**Work to complete**
Turn the items, from the first line through the line with "The width and height of the screenshot is (1288, 938).", into a numbered list that includes both of those lines and skips any blank lines.

:: Material shown

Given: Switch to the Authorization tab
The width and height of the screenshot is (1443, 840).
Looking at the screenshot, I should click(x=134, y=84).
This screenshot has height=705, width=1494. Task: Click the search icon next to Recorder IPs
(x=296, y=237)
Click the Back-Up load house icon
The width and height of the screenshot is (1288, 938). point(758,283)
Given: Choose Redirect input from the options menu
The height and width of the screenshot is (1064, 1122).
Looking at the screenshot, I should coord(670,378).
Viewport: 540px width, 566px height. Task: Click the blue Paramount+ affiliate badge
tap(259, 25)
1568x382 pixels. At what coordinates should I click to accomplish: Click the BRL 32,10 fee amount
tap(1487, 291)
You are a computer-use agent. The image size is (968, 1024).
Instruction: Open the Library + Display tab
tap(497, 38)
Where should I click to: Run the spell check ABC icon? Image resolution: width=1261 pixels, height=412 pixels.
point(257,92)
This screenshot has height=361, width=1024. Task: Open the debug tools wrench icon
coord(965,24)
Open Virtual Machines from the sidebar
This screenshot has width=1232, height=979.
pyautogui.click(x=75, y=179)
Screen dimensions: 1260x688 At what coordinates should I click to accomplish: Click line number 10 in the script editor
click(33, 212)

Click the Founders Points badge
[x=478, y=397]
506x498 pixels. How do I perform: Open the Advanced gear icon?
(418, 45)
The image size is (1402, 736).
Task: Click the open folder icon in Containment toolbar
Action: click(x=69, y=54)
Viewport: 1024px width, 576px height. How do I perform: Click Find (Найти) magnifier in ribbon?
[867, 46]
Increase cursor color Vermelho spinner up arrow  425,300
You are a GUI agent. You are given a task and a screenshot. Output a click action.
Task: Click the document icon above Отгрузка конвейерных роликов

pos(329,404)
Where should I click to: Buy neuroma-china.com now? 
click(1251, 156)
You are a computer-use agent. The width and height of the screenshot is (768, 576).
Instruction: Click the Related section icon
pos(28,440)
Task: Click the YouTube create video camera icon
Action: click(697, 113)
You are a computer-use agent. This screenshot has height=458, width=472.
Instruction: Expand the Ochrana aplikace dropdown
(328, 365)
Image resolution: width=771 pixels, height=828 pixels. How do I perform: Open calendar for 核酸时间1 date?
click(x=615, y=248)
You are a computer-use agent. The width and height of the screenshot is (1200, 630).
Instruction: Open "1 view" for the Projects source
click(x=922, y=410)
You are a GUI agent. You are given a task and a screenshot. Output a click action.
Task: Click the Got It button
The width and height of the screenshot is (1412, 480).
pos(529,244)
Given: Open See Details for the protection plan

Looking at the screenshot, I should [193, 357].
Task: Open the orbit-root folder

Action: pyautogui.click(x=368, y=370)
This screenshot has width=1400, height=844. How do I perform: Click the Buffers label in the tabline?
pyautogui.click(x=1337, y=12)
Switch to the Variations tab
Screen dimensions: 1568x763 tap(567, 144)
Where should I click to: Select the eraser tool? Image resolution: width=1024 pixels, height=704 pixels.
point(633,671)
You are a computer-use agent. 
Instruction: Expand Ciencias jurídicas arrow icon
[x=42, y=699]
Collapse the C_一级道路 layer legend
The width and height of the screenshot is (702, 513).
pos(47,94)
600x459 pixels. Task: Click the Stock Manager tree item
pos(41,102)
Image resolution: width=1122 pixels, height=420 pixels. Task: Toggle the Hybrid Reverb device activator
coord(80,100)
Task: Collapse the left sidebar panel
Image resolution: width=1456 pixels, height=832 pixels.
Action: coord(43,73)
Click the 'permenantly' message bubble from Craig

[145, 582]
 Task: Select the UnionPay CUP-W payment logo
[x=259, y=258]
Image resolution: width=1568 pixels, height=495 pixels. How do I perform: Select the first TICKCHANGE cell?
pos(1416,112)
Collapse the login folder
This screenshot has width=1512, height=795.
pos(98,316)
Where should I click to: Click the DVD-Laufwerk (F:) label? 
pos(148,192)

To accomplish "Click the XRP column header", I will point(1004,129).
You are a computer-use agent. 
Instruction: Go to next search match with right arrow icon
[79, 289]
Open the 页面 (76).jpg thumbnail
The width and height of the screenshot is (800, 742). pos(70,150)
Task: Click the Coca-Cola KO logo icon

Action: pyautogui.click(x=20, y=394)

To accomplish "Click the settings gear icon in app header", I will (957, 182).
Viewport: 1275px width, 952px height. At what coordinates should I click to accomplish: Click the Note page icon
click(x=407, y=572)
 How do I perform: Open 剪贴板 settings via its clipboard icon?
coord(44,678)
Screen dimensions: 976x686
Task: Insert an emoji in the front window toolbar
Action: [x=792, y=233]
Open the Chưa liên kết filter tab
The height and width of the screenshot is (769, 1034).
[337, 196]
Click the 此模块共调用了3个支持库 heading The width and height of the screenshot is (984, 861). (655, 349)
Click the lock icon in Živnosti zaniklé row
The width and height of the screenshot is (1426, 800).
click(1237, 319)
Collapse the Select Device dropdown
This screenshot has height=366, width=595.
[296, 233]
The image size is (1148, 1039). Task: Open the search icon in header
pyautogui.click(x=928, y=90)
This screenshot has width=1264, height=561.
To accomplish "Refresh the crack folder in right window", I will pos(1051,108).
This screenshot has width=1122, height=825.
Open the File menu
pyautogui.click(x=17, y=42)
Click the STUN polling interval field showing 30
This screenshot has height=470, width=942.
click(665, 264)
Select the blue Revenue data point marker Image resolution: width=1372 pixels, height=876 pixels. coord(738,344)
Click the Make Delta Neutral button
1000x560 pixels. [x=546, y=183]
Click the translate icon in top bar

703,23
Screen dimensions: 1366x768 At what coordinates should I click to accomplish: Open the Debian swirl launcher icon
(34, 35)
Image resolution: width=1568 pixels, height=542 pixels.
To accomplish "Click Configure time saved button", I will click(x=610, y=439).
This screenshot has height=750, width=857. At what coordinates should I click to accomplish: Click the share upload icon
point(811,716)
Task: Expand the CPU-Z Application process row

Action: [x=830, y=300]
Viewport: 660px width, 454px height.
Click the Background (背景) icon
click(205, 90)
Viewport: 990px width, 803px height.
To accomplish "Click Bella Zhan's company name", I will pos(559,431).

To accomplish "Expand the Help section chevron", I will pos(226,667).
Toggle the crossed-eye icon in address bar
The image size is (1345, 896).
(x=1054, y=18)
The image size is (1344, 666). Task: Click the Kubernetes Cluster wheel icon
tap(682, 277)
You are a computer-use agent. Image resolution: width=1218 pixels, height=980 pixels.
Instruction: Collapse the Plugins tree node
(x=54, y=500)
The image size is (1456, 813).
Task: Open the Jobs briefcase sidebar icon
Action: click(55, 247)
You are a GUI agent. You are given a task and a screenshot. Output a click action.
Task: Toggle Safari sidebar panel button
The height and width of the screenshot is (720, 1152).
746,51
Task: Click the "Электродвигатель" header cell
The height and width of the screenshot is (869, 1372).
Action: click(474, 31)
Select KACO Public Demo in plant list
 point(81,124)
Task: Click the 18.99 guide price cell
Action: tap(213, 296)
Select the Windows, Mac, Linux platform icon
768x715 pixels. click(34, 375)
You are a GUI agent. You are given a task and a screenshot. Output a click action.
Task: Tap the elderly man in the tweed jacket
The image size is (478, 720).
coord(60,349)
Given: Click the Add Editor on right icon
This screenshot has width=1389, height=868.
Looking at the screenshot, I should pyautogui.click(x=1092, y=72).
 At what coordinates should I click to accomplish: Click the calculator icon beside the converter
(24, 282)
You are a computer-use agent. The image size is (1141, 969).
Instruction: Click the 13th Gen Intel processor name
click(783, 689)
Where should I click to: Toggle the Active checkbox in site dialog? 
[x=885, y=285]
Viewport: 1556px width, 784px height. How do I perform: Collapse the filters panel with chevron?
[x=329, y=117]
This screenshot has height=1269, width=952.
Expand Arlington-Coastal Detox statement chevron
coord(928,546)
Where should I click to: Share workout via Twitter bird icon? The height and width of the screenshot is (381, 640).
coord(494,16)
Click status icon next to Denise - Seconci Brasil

::::

**Problem solution**
1. Given: Switch to the Authorization tab
2. The width and height of the screenshot is (1443, 840).
3. Looking at the screenshot, I should click(x=134, y=84).
4. This screenshot has height=705, width=1494. Task: Click the search icon next to Recorder IPs
5. (x=296, y=237)
6. Click the Back-Up load house icon
7. The width and height of the screenshot is (1288, 938). point(758,283)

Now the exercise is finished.